TEXT BLOCK:
# Lathe Stand



## CivilEngineer13 (Aug 29, 2008)

Made this a couple weeks ago. The bottom box is filled with sand, so the total weight of the stand and lathe is approx. 400 lbs. Lets just say it isn't moving anytime soon. :laughing:


----------



## TheRecklessOne (Jul 22, 2008)

That looks like one heavy son of a buck. Great shop project!:thumbsup:


----------



## PTownSubbie (Mar 6, 2009)

Nice heavy stand there CE!! :yes::yes:

How's the Rikon doing for you?


----------



## CivilEngineer13 (Aug 29, 2008)

PTownSubbie said:


> Nice heavy stand there CE!! :yes::yes:
> 
> How's the Rikon doing for you?


So far so good! I really like it! Have had absolutely no problems with it yet, but it's reassuring to know that if something does they stand behind it.


----------



## jdixon (Nov 21, 2007)

Stand looks great. Very functional and very solid. Glad to hear the Rikon is treating you right!

John


----------



## firefighteremt153 (Jan 25, 2008)

Civil, you are correct about Rikon standing behind their products. I called them last week about a motor problem I was having with my lathe and 2 days later I had a new motor.


----------



## Kenbo (Sep 16, 2008)

Wow, nice stand. The good news is that it doubles as a sandbox. :laughing:
Great job.
Ken


----------

GIVEN EXERCISE A:
Do these statements agree with the lathe stand thread? Answer yes or no for each, and quote the deciding words. (i) The bottom box of the stand is filled with sand. (ii) Rikon sent firefighteremt153 a new motor two weeks after the call. (iii) The stand and lathe together weigh roughly 400 lbs.
The lathe stand thread has no connection to the rows that come next.

RECORDS SHOWN:
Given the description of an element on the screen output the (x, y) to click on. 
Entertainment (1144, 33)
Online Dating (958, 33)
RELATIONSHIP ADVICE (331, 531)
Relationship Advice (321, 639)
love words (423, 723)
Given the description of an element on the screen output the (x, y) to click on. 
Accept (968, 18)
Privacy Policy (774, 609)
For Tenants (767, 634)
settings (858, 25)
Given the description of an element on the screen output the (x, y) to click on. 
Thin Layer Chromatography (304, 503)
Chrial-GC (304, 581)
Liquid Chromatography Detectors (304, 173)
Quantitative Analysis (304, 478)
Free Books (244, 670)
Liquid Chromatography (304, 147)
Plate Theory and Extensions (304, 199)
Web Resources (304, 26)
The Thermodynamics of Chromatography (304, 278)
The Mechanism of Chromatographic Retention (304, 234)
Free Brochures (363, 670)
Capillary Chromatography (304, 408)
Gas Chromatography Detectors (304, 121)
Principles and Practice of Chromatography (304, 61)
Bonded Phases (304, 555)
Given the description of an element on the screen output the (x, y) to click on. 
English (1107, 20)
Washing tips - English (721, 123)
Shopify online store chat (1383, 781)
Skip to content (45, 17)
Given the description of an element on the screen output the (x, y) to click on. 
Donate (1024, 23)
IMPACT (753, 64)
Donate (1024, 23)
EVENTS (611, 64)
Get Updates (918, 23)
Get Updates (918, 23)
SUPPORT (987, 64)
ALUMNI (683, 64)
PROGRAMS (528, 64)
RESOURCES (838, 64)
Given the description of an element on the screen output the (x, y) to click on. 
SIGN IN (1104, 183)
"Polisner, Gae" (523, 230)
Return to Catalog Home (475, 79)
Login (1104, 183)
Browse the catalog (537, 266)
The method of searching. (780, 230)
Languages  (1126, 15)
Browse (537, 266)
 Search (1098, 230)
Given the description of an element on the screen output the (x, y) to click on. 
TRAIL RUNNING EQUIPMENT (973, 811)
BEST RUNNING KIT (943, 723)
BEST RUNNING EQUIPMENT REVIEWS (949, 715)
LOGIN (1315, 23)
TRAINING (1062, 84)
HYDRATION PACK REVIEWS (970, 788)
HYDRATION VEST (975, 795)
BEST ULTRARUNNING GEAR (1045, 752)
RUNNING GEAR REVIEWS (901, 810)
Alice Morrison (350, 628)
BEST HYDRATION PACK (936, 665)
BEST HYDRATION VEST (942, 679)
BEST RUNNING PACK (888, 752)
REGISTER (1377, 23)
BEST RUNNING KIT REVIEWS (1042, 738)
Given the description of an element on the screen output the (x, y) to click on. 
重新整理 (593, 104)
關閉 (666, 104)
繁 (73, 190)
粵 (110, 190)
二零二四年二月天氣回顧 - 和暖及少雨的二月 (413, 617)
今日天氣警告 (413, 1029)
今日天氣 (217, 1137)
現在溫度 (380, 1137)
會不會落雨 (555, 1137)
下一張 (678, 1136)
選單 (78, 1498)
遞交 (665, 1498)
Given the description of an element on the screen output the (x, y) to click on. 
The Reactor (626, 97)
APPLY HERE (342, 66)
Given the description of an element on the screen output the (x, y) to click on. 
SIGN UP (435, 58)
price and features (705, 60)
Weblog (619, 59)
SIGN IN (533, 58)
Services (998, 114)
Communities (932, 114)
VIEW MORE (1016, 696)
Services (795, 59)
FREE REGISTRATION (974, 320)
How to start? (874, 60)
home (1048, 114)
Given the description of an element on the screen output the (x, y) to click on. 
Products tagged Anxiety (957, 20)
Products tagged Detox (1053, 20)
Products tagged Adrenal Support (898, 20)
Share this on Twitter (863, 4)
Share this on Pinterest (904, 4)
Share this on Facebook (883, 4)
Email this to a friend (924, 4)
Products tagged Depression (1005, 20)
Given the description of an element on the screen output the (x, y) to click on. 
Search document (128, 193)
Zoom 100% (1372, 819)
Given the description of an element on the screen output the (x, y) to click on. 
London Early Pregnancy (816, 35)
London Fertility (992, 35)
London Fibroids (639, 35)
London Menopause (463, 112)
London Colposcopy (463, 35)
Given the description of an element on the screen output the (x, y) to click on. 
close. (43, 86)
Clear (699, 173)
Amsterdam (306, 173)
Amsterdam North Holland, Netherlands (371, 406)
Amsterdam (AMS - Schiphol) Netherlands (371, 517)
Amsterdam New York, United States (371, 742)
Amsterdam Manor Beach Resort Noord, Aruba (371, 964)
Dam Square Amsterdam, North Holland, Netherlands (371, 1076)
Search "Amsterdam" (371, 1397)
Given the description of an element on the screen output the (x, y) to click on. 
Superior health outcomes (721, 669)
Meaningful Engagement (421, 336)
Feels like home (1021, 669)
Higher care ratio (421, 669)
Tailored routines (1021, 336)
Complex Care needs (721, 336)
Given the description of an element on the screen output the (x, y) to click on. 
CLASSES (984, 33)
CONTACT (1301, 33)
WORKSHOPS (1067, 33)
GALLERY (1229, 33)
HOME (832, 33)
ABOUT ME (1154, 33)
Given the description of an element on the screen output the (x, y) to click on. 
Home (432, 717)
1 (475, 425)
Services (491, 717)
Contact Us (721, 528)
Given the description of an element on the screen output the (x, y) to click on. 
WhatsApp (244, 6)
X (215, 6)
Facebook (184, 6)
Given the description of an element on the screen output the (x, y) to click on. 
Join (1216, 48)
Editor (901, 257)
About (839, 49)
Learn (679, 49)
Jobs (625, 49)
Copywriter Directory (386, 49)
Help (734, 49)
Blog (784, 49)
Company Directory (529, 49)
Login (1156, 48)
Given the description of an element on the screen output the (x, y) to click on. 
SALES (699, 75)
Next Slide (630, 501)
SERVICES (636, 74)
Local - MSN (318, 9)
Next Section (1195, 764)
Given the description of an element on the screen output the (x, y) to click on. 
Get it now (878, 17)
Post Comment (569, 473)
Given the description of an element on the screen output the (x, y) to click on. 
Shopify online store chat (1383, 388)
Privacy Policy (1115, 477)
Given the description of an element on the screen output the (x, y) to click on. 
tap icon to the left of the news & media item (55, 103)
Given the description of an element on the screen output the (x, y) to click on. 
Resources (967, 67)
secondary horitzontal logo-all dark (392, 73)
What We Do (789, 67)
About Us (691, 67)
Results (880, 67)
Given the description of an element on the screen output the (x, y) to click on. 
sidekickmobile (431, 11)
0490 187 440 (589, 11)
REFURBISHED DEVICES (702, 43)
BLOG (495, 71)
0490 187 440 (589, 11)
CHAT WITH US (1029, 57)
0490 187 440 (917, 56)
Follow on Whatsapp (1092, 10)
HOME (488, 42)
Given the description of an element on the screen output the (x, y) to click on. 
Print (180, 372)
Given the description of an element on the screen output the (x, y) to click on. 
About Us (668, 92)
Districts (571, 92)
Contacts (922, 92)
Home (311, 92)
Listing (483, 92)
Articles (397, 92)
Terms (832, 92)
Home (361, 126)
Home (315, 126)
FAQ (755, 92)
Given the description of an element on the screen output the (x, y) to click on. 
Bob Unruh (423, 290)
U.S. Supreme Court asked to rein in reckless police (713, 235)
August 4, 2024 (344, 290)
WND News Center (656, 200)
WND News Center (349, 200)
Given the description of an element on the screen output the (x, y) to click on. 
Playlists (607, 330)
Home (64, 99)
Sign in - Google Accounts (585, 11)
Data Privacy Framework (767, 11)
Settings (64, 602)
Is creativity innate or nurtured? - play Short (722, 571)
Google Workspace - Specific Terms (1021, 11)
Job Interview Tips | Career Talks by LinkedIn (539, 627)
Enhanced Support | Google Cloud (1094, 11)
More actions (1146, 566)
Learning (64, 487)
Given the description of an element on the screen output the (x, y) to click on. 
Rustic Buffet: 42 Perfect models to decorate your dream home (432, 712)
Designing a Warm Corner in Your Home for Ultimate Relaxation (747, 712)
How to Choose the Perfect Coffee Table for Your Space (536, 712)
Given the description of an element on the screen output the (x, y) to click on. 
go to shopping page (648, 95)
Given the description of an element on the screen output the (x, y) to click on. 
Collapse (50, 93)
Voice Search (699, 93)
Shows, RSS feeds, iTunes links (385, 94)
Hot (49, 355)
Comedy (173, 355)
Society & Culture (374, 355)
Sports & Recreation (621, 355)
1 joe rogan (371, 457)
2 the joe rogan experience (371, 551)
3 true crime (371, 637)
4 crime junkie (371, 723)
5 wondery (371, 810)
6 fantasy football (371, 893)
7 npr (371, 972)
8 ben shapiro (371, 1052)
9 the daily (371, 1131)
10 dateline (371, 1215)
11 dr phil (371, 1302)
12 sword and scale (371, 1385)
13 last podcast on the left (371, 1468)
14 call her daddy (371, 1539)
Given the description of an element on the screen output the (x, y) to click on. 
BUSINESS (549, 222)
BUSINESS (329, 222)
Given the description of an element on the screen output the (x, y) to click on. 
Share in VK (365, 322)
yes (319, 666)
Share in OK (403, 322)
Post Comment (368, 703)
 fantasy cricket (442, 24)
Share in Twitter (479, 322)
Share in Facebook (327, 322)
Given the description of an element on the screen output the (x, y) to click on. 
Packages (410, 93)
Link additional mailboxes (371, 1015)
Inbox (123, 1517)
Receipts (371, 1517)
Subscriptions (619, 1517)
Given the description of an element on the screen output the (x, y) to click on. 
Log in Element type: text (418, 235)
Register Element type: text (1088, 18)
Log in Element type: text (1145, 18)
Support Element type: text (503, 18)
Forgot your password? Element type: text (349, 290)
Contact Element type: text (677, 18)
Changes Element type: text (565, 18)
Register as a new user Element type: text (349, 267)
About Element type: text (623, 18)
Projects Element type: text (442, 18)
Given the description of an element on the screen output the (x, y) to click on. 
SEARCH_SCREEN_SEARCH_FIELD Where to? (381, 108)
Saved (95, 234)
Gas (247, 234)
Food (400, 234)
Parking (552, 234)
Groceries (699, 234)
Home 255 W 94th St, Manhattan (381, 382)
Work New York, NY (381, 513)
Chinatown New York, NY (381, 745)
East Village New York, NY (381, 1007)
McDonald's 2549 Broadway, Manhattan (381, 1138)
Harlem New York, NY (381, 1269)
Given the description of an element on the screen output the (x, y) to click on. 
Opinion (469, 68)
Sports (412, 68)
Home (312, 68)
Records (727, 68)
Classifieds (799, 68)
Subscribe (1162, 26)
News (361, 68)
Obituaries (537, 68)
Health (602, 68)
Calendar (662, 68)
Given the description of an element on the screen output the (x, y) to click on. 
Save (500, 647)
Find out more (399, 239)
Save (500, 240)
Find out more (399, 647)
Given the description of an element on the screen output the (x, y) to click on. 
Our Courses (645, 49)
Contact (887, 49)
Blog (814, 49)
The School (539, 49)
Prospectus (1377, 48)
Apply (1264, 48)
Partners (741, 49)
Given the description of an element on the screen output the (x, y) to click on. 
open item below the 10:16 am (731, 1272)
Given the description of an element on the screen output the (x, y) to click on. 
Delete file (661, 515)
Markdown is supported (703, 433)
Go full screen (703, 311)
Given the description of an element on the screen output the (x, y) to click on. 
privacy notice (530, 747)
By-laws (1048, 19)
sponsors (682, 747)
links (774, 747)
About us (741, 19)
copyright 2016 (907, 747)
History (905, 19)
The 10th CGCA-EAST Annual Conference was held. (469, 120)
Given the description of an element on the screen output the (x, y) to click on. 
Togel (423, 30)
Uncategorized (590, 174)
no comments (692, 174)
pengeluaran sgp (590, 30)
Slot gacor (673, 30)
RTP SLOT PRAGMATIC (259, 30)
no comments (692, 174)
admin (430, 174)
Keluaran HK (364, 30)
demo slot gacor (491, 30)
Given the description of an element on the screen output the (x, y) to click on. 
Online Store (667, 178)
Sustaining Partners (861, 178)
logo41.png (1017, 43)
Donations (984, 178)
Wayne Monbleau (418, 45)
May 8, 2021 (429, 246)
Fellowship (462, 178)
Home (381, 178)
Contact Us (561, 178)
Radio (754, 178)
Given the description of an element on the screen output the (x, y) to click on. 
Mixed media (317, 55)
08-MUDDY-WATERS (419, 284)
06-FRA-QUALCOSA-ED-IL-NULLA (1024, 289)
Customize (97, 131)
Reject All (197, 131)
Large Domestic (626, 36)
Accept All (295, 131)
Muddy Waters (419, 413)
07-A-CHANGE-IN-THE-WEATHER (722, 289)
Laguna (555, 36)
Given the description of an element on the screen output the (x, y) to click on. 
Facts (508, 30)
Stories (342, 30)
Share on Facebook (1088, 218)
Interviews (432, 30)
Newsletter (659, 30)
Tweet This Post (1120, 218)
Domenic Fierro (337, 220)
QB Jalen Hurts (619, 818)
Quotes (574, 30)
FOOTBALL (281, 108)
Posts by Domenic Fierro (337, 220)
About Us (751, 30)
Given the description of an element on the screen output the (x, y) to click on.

GIVEN EXERCISE B:
Can you return the rows from the first one through the line that contains "Free Books (244, 670)", inclusive, and nothing else?

COMPLETE RESPONSE A:
(i) Yes: "The bottom box is filled with sand"
(ii) No: "2 days later I had a new motor"
(iii) Yes: "the total weight of the stand and lathe is approx. 400 lbs"

COMPLETE RESPONSE B:
Given the description of an element on the screen output the (x, y) to click on. 
Entertainment (1144, 33)
Online Dating (958, 33)
RELATIONSHIP ADVICE (331, 531)
Relationship Advice (321, 639)
love words (423, 723)
Given the description of an element on the screen output the (x, y) to click on. 
Accept (968, 18)
Privacy Policy (774, 609)
For Tenants (767, 634)
settings (858, 25)
Given the description of an element on the screen output the (x, y) to click on. 
Thin Layer Chromatography (304, 503)
Chrial-GC (304, 581)
Liquid Chromatography Detectors (304, 173)
Quantitative Analysis (304, 478)
Free Books (244, 670)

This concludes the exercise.